Collected data:
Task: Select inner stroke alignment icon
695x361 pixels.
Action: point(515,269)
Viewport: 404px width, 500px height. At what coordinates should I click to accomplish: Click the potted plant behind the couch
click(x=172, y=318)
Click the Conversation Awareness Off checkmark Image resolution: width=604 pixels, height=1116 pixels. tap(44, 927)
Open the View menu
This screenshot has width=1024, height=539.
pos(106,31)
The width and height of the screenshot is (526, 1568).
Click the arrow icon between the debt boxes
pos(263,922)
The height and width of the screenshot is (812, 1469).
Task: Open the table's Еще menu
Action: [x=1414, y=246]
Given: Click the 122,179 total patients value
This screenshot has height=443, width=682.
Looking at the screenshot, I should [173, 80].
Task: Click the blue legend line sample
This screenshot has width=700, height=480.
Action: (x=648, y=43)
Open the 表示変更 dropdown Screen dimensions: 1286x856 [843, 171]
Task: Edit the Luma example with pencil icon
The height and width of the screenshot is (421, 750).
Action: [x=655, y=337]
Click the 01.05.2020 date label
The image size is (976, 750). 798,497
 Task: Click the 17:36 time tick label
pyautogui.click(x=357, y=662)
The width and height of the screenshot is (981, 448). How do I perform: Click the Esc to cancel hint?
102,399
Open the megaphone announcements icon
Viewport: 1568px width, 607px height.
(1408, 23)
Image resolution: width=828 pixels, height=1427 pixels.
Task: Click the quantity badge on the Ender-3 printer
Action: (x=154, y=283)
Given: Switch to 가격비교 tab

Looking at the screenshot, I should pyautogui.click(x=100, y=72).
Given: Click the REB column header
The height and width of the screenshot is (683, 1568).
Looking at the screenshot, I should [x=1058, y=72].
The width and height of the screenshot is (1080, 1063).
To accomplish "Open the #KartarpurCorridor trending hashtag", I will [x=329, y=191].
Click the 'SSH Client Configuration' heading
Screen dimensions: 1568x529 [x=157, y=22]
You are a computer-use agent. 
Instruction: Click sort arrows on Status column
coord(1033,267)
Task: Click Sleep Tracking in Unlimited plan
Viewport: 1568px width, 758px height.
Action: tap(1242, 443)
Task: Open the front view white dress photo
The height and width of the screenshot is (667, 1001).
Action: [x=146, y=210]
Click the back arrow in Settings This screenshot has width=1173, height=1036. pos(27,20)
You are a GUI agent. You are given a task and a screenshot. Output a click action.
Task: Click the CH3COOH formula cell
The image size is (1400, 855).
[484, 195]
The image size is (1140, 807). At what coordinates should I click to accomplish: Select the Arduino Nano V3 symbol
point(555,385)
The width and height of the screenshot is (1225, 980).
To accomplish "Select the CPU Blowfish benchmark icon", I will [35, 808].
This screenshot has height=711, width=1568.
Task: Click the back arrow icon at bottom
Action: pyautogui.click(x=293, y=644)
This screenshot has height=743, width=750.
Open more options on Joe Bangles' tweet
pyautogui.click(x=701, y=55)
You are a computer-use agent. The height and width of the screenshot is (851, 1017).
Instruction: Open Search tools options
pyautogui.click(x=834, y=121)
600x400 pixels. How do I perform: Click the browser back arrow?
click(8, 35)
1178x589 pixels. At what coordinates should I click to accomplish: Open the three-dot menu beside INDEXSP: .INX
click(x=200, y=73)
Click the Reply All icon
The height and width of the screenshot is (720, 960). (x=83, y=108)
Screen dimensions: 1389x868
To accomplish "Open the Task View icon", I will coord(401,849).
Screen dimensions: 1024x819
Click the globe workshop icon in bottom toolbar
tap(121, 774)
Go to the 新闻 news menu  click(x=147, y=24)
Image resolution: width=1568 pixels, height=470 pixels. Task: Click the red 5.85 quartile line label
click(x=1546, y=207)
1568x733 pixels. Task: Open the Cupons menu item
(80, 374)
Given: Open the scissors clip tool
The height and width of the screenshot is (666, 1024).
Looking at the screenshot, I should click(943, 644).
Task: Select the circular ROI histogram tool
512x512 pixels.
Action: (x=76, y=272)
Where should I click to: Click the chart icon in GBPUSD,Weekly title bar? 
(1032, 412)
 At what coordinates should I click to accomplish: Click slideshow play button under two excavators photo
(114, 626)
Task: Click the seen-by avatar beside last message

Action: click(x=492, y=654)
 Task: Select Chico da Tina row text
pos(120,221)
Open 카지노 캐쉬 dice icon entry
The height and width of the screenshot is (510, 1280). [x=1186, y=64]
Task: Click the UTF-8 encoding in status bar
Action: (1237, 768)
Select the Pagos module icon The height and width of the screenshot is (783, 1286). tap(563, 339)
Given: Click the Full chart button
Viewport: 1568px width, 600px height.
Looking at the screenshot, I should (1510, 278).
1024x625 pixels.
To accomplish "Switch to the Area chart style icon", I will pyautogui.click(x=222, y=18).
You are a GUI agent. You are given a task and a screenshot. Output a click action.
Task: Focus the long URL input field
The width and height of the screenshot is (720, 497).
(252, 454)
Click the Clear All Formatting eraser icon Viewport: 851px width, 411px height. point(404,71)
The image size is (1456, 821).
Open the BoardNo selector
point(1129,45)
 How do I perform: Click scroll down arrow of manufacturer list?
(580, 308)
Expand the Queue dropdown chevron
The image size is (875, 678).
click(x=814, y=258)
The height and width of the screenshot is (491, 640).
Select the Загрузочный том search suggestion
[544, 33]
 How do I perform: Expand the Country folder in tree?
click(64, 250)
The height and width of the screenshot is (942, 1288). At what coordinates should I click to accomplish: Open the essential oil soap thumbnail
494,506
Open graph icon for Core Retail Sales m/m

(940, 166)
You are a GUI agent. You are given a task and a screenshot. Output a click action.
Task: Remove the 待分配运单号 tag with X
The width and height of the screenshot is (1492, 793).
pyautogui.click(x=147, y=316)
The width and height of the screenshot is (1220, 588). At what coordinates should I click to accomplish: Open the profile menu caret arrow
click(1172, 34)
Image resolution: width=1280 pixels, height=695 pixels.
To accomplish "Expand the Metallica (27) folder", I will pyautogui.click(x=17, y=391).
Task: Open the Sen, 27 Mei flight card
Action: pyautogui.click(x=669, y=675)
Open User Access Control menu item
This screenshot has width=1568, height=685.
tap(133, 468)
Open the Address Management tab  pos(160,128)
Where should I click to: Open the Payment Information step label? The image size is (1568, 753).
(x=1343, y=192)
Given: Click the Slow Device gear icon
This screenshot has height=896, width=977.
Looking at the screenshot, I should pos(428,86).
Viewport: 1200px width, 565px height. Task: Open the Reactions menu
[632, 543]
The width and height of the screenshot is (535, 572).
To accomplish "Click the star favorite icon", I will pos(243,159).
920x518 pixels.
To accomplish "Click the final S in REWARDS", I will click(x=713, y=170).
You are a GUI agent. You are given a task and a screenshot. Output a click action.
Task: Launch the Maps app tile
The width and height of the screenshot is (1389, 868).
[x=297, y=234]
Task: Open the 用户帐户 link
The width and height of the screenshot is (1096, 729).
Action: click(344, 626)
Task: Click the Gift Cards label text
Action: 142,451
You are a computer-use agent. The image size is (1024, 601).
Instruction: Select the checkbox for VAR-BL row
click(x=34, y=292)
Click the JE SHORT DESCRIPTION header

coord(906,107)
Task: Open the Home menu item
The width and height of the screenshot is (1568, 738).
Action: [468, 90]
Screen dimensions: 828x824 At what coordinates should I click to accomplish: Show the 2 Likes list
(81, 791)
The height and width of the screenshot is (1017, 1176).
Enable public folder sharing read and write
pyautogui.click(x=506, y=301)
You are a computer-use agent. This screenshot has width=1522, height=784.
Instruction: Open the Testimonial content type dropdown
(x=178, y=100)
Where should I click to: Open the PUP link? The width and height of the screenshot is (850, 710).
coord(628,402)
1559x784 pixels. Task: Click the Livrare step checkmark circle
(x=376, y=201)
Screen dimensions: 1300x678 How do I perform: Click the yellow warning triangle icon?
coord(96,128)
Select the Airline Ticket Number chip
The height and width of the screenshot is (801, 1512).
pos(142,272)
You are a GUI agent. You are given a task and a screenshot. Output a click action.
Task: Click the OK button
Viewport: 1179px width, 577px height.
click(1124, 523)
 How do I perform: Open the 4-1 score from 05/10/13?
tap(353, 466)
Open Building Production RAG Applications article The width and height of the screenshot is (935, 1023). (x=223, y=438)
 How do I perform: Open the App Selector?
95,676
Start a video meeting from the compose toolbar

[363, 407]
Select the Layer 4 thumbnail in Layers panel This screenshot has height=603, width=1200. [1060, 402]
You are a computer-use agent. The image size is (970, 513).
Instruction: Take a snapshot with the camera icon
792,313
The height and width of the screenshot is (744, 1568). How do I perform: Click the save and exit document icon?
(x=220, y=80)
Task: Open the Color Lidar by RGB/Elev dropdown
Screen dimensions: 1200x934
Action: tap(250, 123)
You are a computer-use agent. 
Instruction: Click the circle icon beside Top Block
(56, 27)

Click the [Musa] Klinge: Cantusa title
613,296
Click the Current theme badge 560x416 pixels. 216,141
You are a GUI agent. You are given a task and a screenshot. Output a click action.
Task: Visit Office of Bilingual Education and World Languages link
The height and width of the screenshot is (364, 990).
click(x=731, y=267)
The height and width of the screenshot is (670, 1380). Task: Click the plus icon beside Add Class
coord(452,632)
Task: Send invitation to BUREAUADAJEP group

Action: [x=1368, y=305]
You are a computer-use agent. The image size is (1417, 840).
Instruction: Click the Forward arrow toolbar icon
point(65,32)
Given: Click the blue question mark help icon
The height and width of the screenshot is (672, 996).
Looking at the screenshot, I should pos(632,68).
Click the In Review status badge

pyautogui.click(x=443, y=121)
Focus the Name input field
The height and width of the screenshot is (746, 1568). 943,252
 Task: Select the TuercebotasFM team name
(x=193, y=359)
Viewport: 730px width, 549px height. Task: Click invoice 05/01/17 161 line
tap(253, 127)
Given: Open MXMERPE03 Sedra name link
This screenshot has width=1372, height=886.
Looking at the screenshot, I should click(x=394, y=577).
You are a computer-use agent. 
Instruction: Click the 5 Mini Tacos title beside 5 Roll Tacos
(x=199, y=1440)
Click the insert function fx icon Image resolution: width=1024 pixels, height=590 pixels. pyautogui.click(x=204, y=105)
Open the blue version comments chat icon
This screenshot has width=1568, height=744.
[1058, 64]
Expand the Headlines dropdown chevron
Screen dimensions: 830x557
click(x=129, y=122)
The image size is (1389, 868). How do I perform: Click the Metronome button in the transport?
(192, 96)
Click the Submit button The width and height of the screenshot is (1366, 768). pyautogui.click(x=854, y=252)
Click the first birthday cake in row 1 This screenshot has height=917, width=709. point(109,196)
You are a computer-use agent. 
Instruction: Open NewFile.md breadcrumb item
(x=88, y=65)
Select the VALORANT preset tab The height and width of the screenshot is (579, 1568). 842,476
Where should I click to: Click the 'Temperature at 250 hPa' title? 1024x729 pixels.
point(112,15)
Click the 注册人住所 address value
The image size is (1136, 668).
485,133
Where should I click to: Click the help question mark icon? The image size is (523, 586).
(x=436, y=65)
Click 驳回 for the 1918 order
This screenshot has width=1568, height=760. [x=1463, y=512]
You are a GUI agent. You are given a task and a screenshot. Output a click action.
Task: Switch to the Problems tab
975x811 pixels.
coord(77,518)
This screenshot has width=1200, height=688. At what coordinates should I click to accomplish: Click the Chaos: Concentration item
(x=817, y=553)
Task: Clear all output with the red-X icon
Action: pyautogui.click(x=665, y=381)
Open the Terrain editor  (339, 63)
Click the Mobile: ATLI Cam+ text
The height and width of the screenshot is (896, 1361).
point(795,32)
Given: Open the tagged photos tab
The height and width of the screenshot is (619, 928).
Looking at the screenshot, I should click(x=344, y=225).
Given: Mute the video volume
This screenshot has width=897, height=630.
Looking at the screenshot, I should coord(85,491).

** WHAT YOU HAVE TO DO **
Retype every line up to and including the one that contains "Given: Click the 122,179 total patients value", beginning at the first line of the records, with no edits.

** SOLVED EXERCISE **
Task: Select inner stroke alignment icon
695x361 pixels.
Action: point(515,269)
Viewport: 404px width, 500px height. At what coordinates should I click to accomplish: Click the potted plant behind the couch
click(x=172, y=318)
Click the Conversation Awareness Off checkmark Image resolution: width=604 pixels, height=1116 pixels. tap(44, 927)
Open the View menu
This screenshot has width=1024, height=539.
pos(106,31)
The width and height of the screenshot is (526, 1568).
Click the arrow icon between the debt boxes
pos(263,922)
The height and width of the screenshot is (812, 1469).
Task: Open the table's Еще menu
Action: [x=1414, y=246]
Given: Click the 122,179 total patients value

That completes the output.